Ya tocaba dedicar un cuento al ajedrez, el juego de mis pasiones frustradas, de mis diálogos silenciosos con propios y extraños, la batalla más pequeña de mis mundos, mínima e indispensable, sometida al peso de cien relojes gemelos.
Ya tocaba, es lo justo, ofrecer un tributo al emblema visual de mis portadas, al perfil incompleto de mis tácticas sencillas, al juramento incorregible hacia la concentración que nunca tuve. Ya tocaba.
Contaré así, por ejemplo, aquella historia del alfil blanco de casillas negras, enamorado como un chiquillo de su reina –blanca-, situada en la apertura junto a él, en su cuadrado blanco –la reina en su color-, tan cercana y tan distante, mirando de frente a los ojos de otra reina –negra-, más fría y más distante todavía.
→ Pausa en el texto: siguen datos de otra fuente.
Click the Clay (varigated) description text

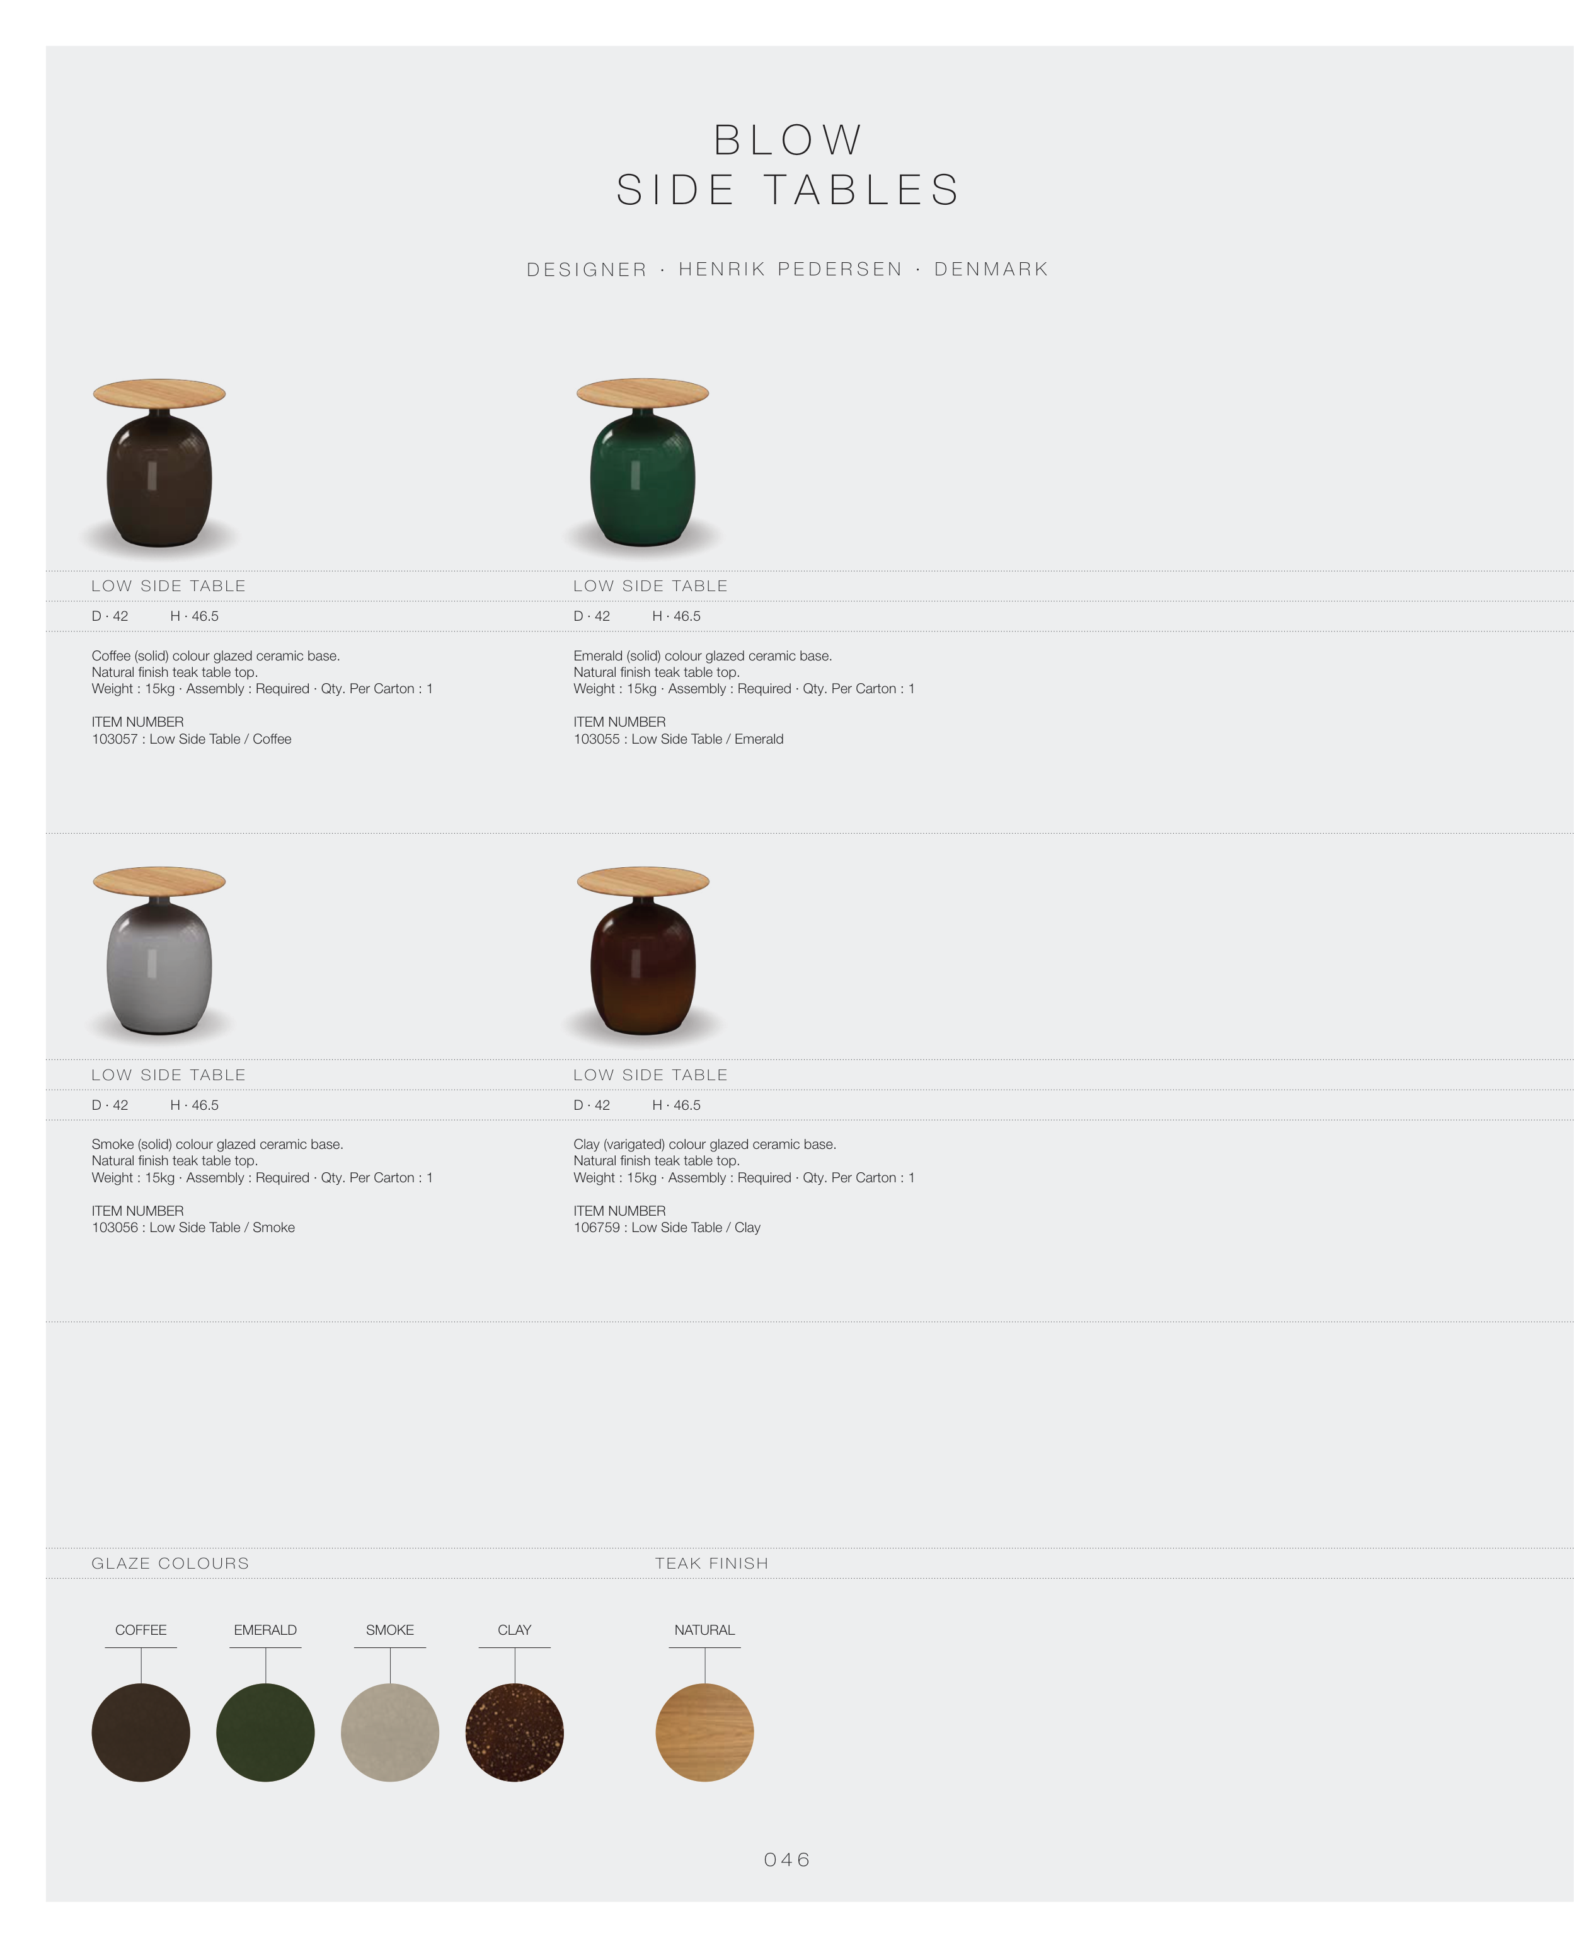(704, 1144)
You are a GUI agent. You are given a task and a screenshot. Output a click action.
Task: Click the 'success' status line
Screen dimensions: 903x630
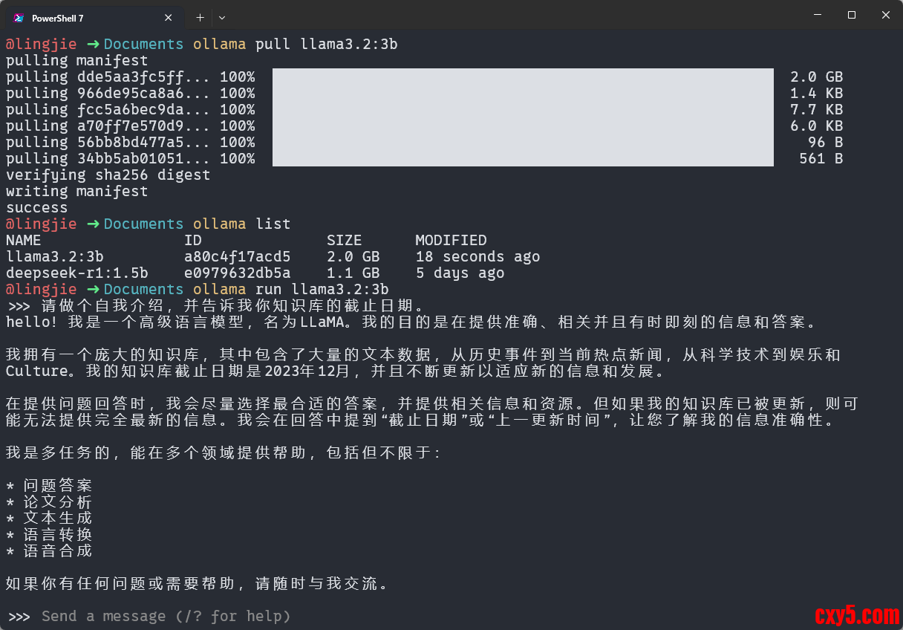[36, 207]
Hablaré sobre sus sueños de oficial valeroso, gobernador insobornable de las cuatro diagonales, breves o infinitas, pero siempre, y sólo, de casillas negras.
El alfil, capitán de uniforme inmaculado, alerta, dispuesto al ataque, a cortar como un cuchillo las líneas enemigas para capturar la pieza encomendada y volver sobre sus pasos sin novedad reseñable. Proteger, vigilar, amenazar en fianchetto desde la esquina poderosa del tablero, admirando de reojo –y en secreto- el poderío elegante de la dama, esbelta y distinguida, hermosa, con su corona, a quien una vez tuvo.
Fue hace años, en la torre de su flanco. Allí la esperó durante horas, nervioso e impaciente, hasta que llegó con la discreción acostumbrada, escoltada por dos peones que hicieron guardia a los pies de su caballo. Para ella fue uno más, un capricho de mujer desatendida, un romance sin afectos ni miradas. Para él fue su vida. Pobre alfil blanco de casillas negras, prisionero en una hilera de cuadrados transversales, condenado a vivir su sueño en la memoria, aspirando a rozar –todo lo más- el vestido de su dama en algún lance del juego apresurado.
Cuántas veces se imaginó rompiendo el mandato de la mano rectora, liberándose de su itinerario monocromo, para avanzar en línea recta hacia su amada y raptarla, ante el asombro del monarca achacoso y el regocijo victorioso del ejército enemigo. Pero no, la desobediencia no es una opción para las fichas de ajedrez. Guarda para ti tus sueños de príncipe azul, alfil blanco de casillas negras. La reina no será tuya nunca más.
Y el alfil, obediente, permanece inmóvil y sereno, loco enamorado sin remedio, con su armadura blanca, esperando dar la vida por su Rey, combatiendo por la causa, oblicuo, nunca recto, pieza relevante de todo un engranaje del mismo color blanco. Pero siempre –no lo olvides- avanzando en diagonales, breves o infinitas, de casillas negras.